Robinson and Darley discuss research on different aspects of the “hedonic treadmill.”[i] The hedonic treadmill theory posits that while an individual’s level of happiness is initially affected by a positive or negative change in life circumstances, with time, the individual’s level of happiness returns to its original state. A defendant sentenced to prison will initially experience his change of circumstances as a negative event. However, as time passes, he adapts to his situation, prison becomes his life, and his level of happiness returns to the level it was before he went to prison. Because of the hedonic treadmill, the prison sentence has lost its bite as punishment and, hence, as a negative reinforcement. [ii]
Furthermore, humans also have the ability to become desensitized to changes within their environment. When conditions in prison change for the better or the worse from one day to the next, prisoners adapt to these changed conditions and experience them as minor changes in their levels of contentment. The prisoners become hardened to prison life. [iii]
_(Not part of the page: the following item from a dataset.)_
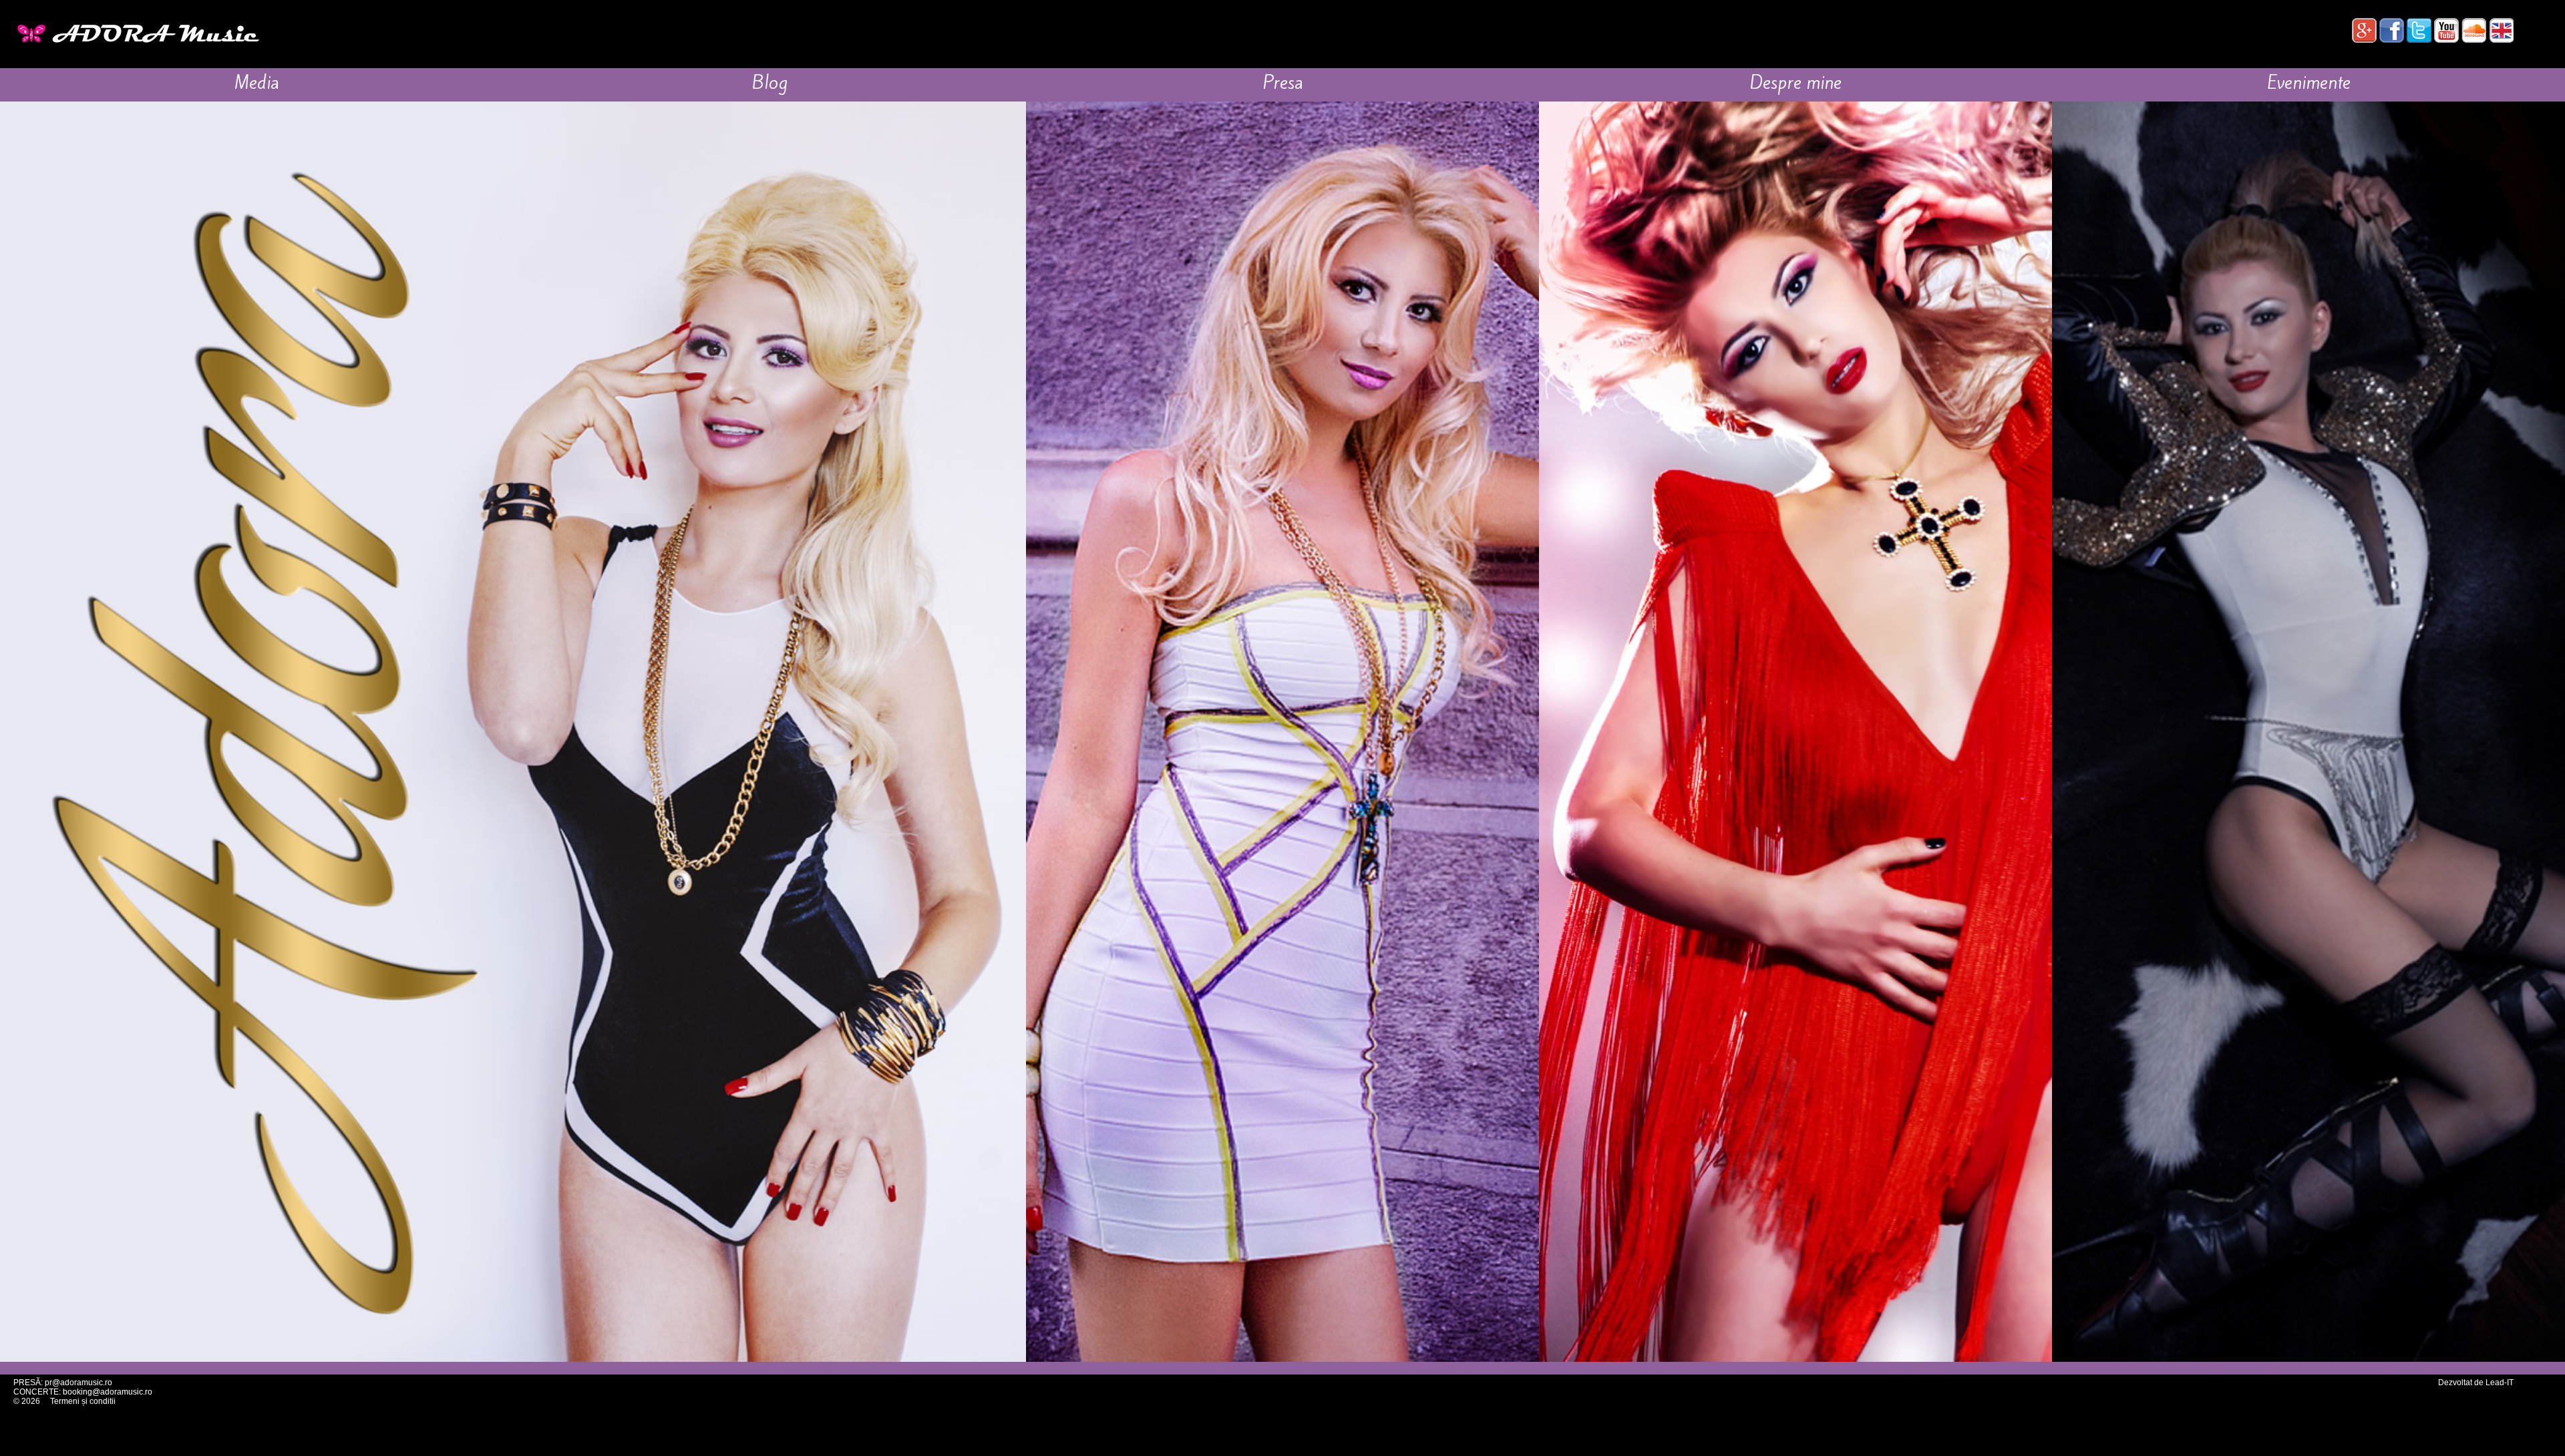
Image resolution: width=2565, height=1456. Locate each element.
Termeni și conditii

Recent psychological research also undermines the assumption that longer sentences imply more punishment. Robinson and Darley discuss research that shows that duration of a punishment has little effect on the amount of remembered pain. Research showed that after individuals experienced a short period of intense pain and the same short period of the same intense pain followed by a longer period of less pain, they remember the short period of the intense pain followed by a longer period of less pain as less unpleasant than just the short period of intense pain. This researcher opined that individuals remember a negative experience as an average of the most extreme pain during the experience and the pain at the end of the experience.[iv]
Robinson and Darley point out that a shorter sentence has a greater likelihood of being felt as aversive at its end as a longer sentence. They conclude as follows: “The startling realization is that this short sentence will be experienced as more aversive than a much longer sentence that is equally aversive at the beginning but less so at the end! There are two reasons for this. The first is that, under the duration neglect account, the much longer duration of the long sentence contributes little or nothing to the reconstructed negativity of the remembered sentence. The second reason is that the ‘end-point intensity’ of the short sentence comes before it has had an opportunity to decay, while the end point intensity of the longer sentence is reduced at the end. The point here is that lengthening sentences may actually reduce their recalled negative character if the end experiences are relatively less aversive!”[v]
Robinson and Darley point out that society is getting a diminished “punishment” bang for their buck with longer sentences. (Of course, incapacitation is still effective.) The cost of incarceration remains constant as the value of the incarceration in the currency of punishment declines. [vi] The marginal punishment declines with sentence length.
This body of research implies that a shorter period of incarceration may be remembered as more unpleasant than a longer sentence. If a negative reinforcement for specific deterrence purposes is what was intended by the sentence of incarceration, then a shorter sentence may be more effective. Further research is required to outline the contours of the relationship between the lengths of incarceration and the levels of punishment. The study of hedonics has alerted us to other reasons why deterrence through longer sentences has not been shown to be a very robust factor in reducing recidivism.
[i] Robinson, Paul H., and John H. Darley, 2004, “Does Criminal Law Deter? A Behavioral Science Investigation”, Oxford Journal of Legal Studies, Vol. 24, No 2, p.187.
[ii] Ibid. p. 188.
[iii] Ibid p. 188
[iv] Ibid p. 190; D. Redelmeier and Daniel Kahneman, 1996, “Patients Memories of Painful Medical Treatments: Real Time and Retrospective Evaluations of Two Minimally Invasive Procedures”, 116 Pain 3.
[v] Robinson and Darley, Ibid p. 190.